April 4, 2025

Apart from any logical argument for postponing one’s “Ring by Spring” engagement until both parties have a stable job and have been dating for more than a year, there are a multitude of reasons not to purchase a diamond ring for your college sweetheart.

To begin, I will provide a brief history of the lie campaign that is diamond rings. According to The Atlantic, purchasing diamonds for an engagement did not become common until the 1930s. Even still, the practice only became the standard as late as the 1950s.

During the late 1930s, the De Beers Group of Companies made an immense diamond find in South Africa. The discovery was so large the company monopolized the market across the world by buying the largest diamond mines.
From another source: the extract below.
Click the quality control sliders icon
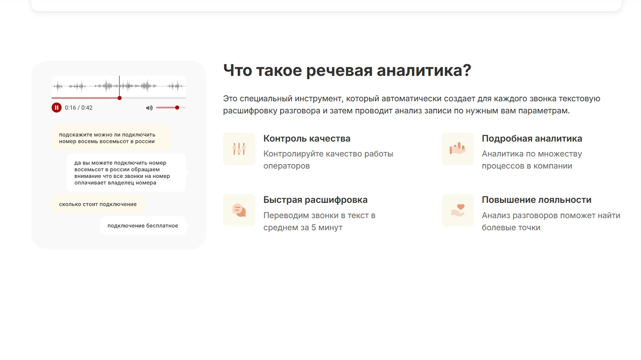The height and width of the screenshot is (360, 641). pos(239,149)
Here we find the largest red flag—a single company has a massive stockpile of diamonds and launches an equally large marketing campaign to convince young men and women a diamond is symbolic of love and marriage.
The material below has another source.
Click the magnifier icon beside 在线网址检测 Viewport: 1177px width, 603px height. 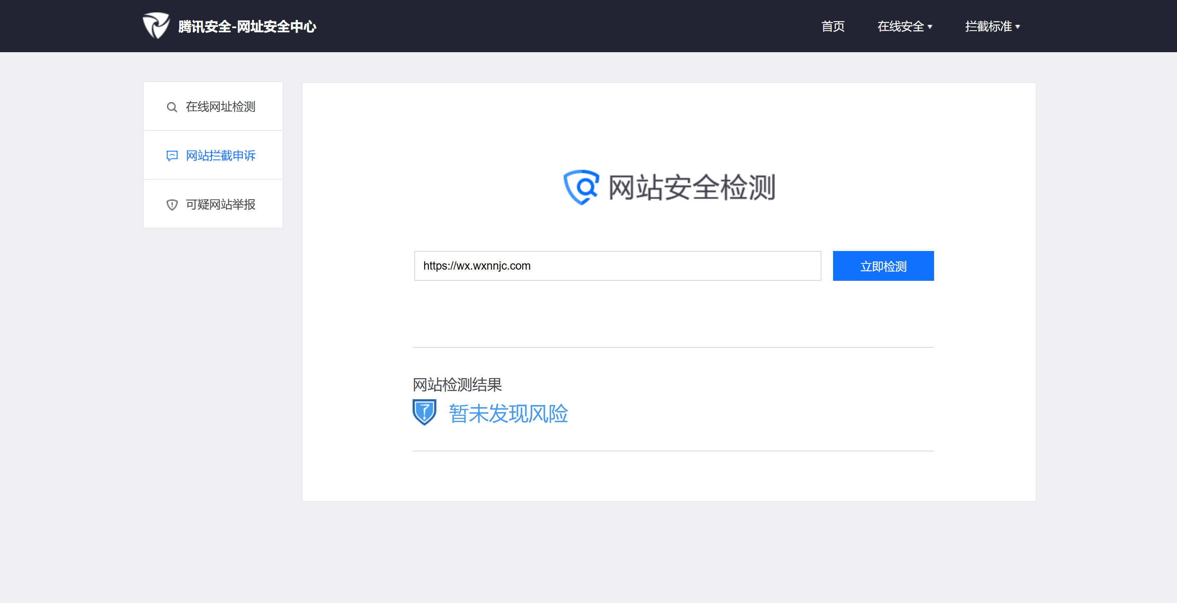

Meanwhile, the company slipped several phrases into our vernacular like “diamonds are forever” and “promise of the heart,” which reframed public opinion on the diamond. The company even went so far as to hire lecturers to speak about diamonds at high schools in order to create this “need” for diamonds.

Not only is this deceiving, it acts as a harsh reminder that marketing and advertising can be used as a dangerous force to coerce potential buyers into making purchases they absolutely do not need nor even want. The creation of want is unfortunately no clearer than in the case of the diamond industry.

So, I ask you, faithful reader, how much is a diamond ring worth to you? Now you know what it costs—the lies and lives—think before making your decision on your “Ring By Spring.”

Find a gem that means something to you and your significant other on a more personal level rather than an artificial want created by a company—something that does not cost blood, something other than a diamond.

If you are faithfully committed to the diamond as your gemstone of choice, search for companies that mine their diamonds ethically with respect to both the environment and people.